Tal Amir’s Homepage
I am a research associate at the Faculty of Mathematics, Technion, working with Dr. Nadav Dym.
My main research interests are machine learning and optimization, with a focus on deep learning on structured data, such as sets, point clouds, and graphs. More info
I completed my Ph.D. in 2020 under the supervision of Prof. Boaz Nadler at the Department of Computer Science and Applied Mathematics in the Weizmann Institute of Science.
Research Highlights
Currently working on a low-distortion Euclidean embedding for 3D point clouds and molecular data.
Showed that oversquashing in graph neural networks is not limited to long-range tasks. [2025, LoG best paper award]
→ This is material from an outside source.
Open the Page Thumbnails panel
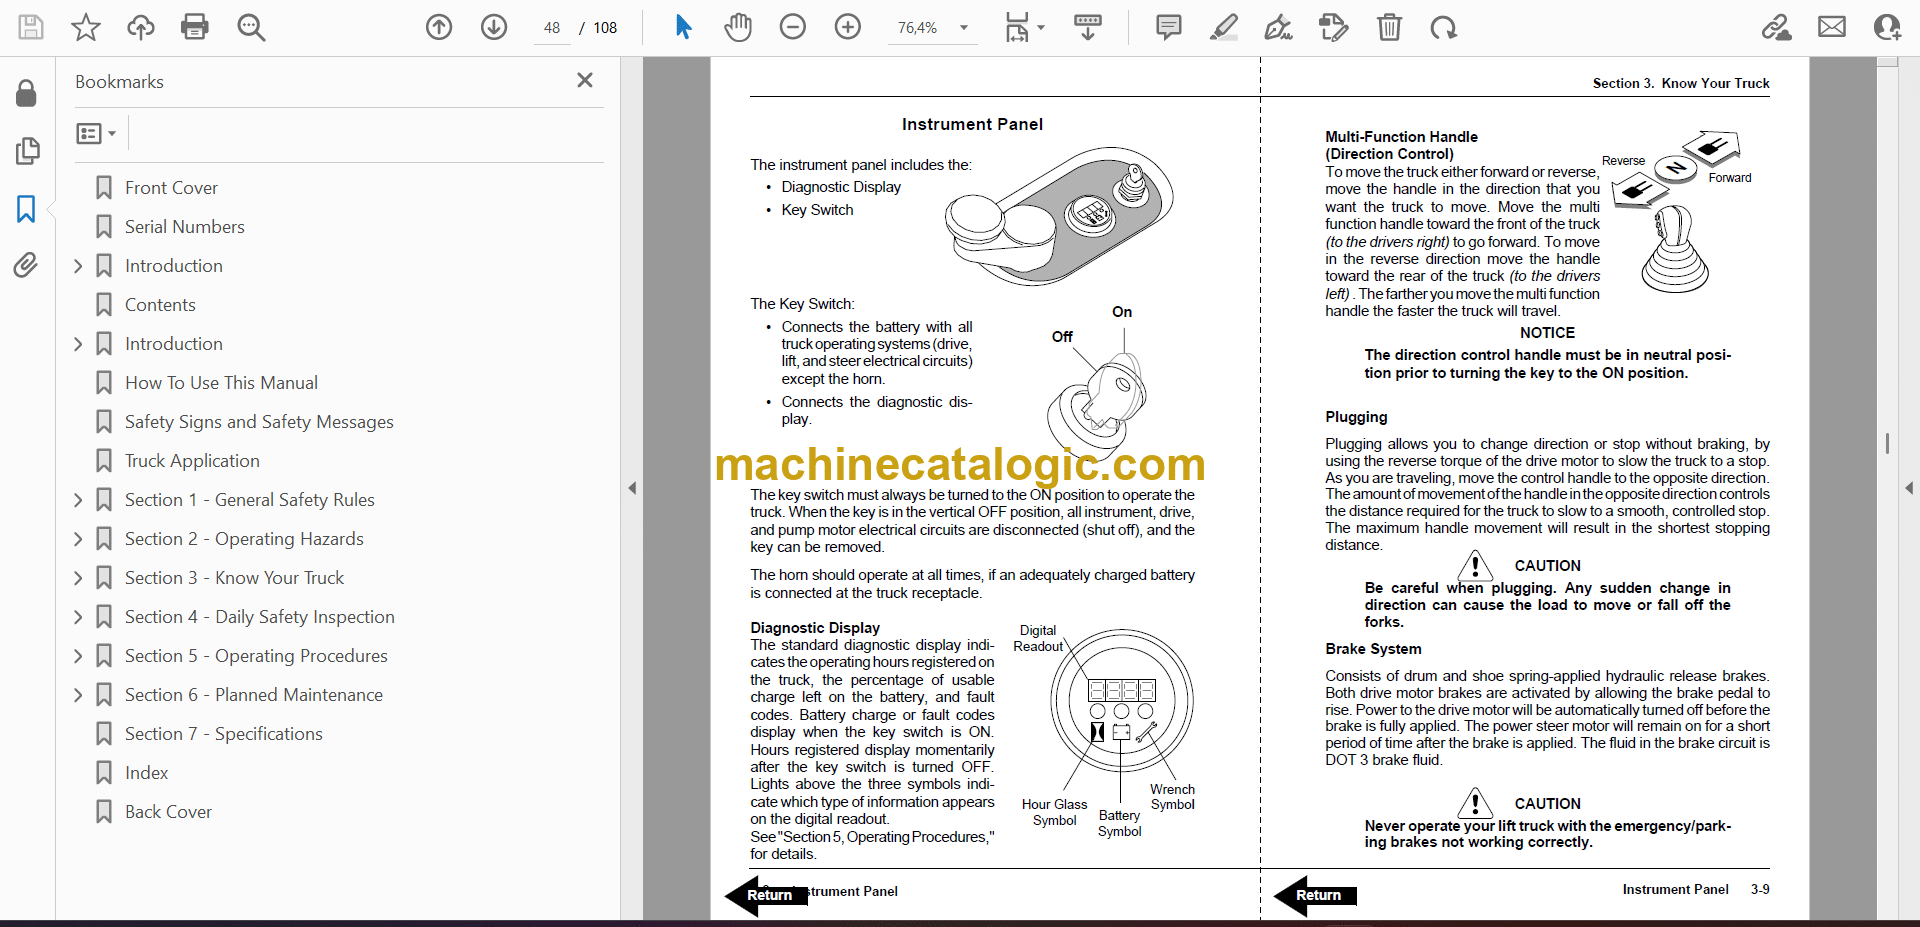click(x=26, y=151)
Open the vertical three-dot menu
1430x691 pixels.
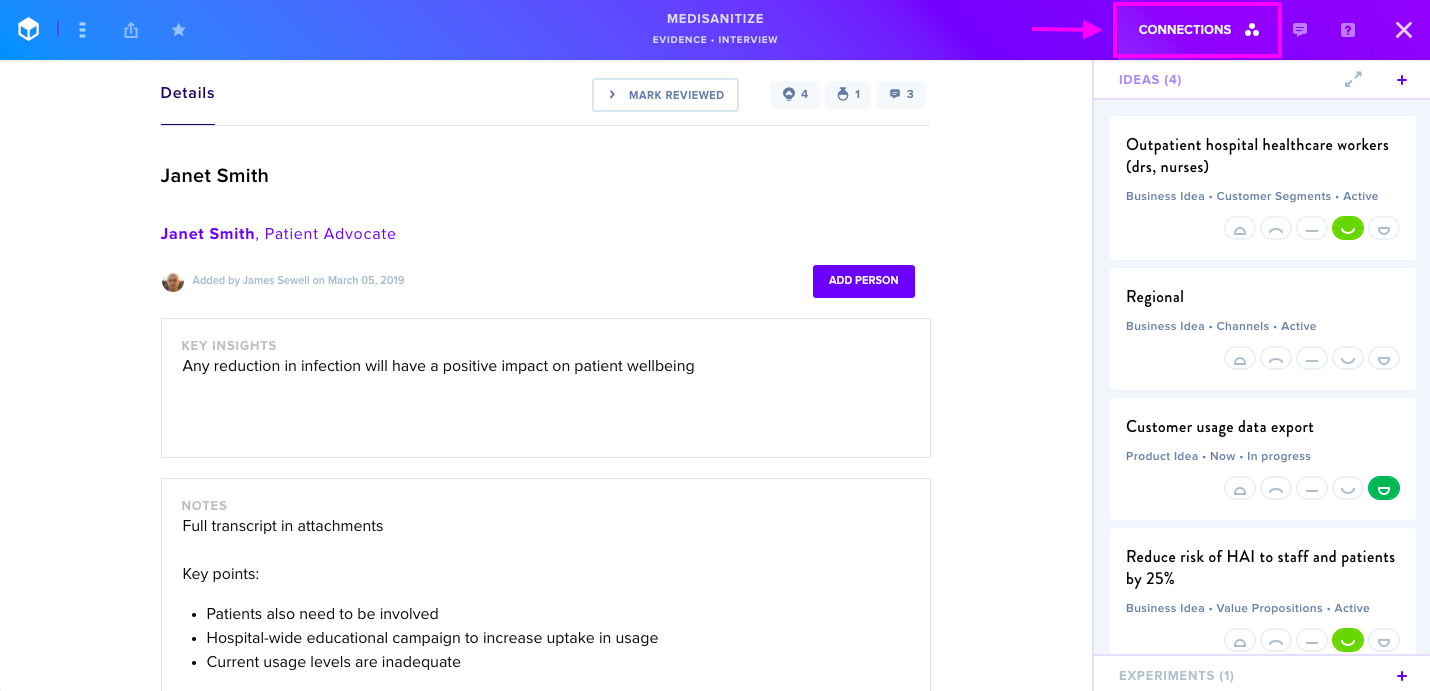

Developed the first bounded-distortion Euclidean embedding for multisets, and proved a fundamental impossibility result for such embeddings on distributions. [2025, ICLR]
Developed the first injective Euclidean embedding for multisets and measures based on neural functions. [2023, NeurIPS spotlight]
Developed a state-of-the-art method for sparse signal recovery. [2021, SIMODS]
News 💥
- Mar 2026 — The Trimmed Lasso / GSM sparse optimization solver is now available as a PyTorch package on PyPI:
sparse-approx-gsm. Thanks to Shachar Cohen (Weizmann) for this contribution! - Dec 2025 — Our paper on short-range oversquashing in GNNs received the best paper award at LoG 2025.
- Jan 2025 — Fourier Sliced-Wasserstein Embedding accepted to ICLR 2025.
- Dec 2023 — Neural Injective Functions for Multisets, Measures and Graphs accepted to NeurIPS 2023 as a spotlight.